The rise in antisemitic activity has prompted local Jewish communities to be more vigilant.
Witte’s synagogue in Newport Beach installed metal detectors years prior as an added measure of protection.
“The fact that places of worship feel they have to do that” is a testament to increased hate activity from “people who are angry,” Witte said.
Spikes in hate activity often correlate with instances of high-profile individuals spewing bigoted rhetoric.
“People see that as license to target those communities or to try to erase them,” Groundswell CEO Alison Edwards told the Business Journal.
Local, National Hate Activity
Orange County saw 398 reported hate crimes and incidents in 2021, almost triple the number from 2017, according to the OC Human Relations Commission (OCHRC), which Groundswell collects and analyzes data for.
Of the reported 398 incidents, 97 were hate crimes, which have jumped 73% since 2017.
Experts still consider the available data to be incomplete due to victims not reporting incidents because of language barriers and fear of law enforcement.
Additionally, some law enforcement agencies do not record hate crimes or incidents, Edwards noted.
Groundswell fills that gap with a 24/7 call center that assists with hate crime and incident reporting available in multiple languages.
Trends in HateÂ
The rise in local hate activity can in part be attributed to OC’s changing demographics over the past 30 years.
In three decades, the Asian population in Anaheim, for example, has nearly doubled to 17%.
The city also saw its Hispanic population increase from 31% to 54%, according to census data from 1990 and last year.
Both the Asian and Hispanic populations in Fountain Valley more than doubled to 37% and nearly 17%, respectively, during that same time period.
Santa Ana since 1990 saw its Hispanic population increase roughly 19% to 77%.
Asians represent over 40% of the population in Irvine, the county’s fastest-growing city.
Overall, OC’s Asian population has more than doubled since 1990 to 23%. Hispanic residents in the county increased by nearly half to 34%.
Witte has witnessed these demographic changes through Related California’s affordable housing developments, which span several of OC’s increasingly diverse cities.
Such population shifts “create tensions,” Witte said. “An organization like Groundswell helps calm them.”
Youth ProgrammingÂ
Students in OC have reported to Groundswell that their classmates have called them racial slurs on social media.
The nonprofit has additionally seen a rise in racial epithets being used on school campuses, from the elementary to the high school level.
OC made headlines four years ago when high school students from Newport-Mesa Unified School District threw a party and arranged red cups in the shape of a swastika.
Photos of the gathering also showed attendants doing the Nazi salute.

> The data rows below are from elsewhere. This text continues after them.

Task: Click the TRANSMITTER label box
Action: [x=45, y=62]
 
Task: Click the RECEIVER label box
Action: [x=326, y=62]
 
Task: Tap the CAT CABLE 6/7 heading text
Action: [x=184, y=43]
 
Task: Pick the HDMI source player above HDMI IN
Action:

“It was more ignorance,” Witte said of the episode, as many students expressed remorse after being educated on the Holocaust, according to the LA Times.

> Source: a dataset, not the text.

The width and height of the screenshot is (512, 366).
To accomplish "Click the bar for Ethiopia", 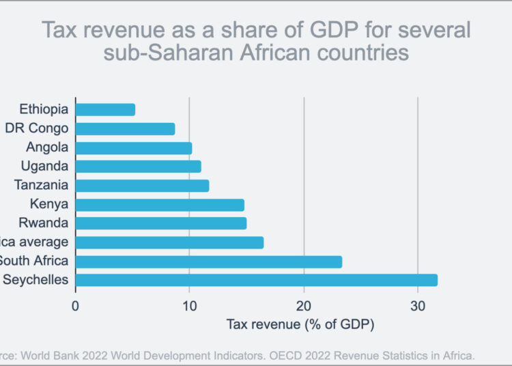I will (105, 109).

Groundswell works to prevent such incidents by holding dialogues with middle and high school students, where they are encouraged to share their unique experiences, cultural traditions and family history.
“They get to talk to each other and share their perspectives, but they’re not allowed to interrupt,” Edwards said. “We don’t tell them what’s right or wrong outside the limits of just listening and being respectful.”
Students have appreciated the dialogues since they provide a space to not only learn about their peers, but speak freely, “knowing that no one was going to try to prove them wrong,” Edwards said.
Another youth program organized by Groundswell is its Walk in My Shoes Youth Conference, where hundreds of middle and high school students from OC attend workshops led by their peers to help them explore issues of identity and culture, develop leadership skills and learn about youth activism.
“They’re able to interact with kids that they’ve never met before and may have their own stereotypes about, and then develop lifelong friendships,” Thind said.
“It’s so inspiring to see the kids who really do all the grunt work of organizing presentations and putting this event.”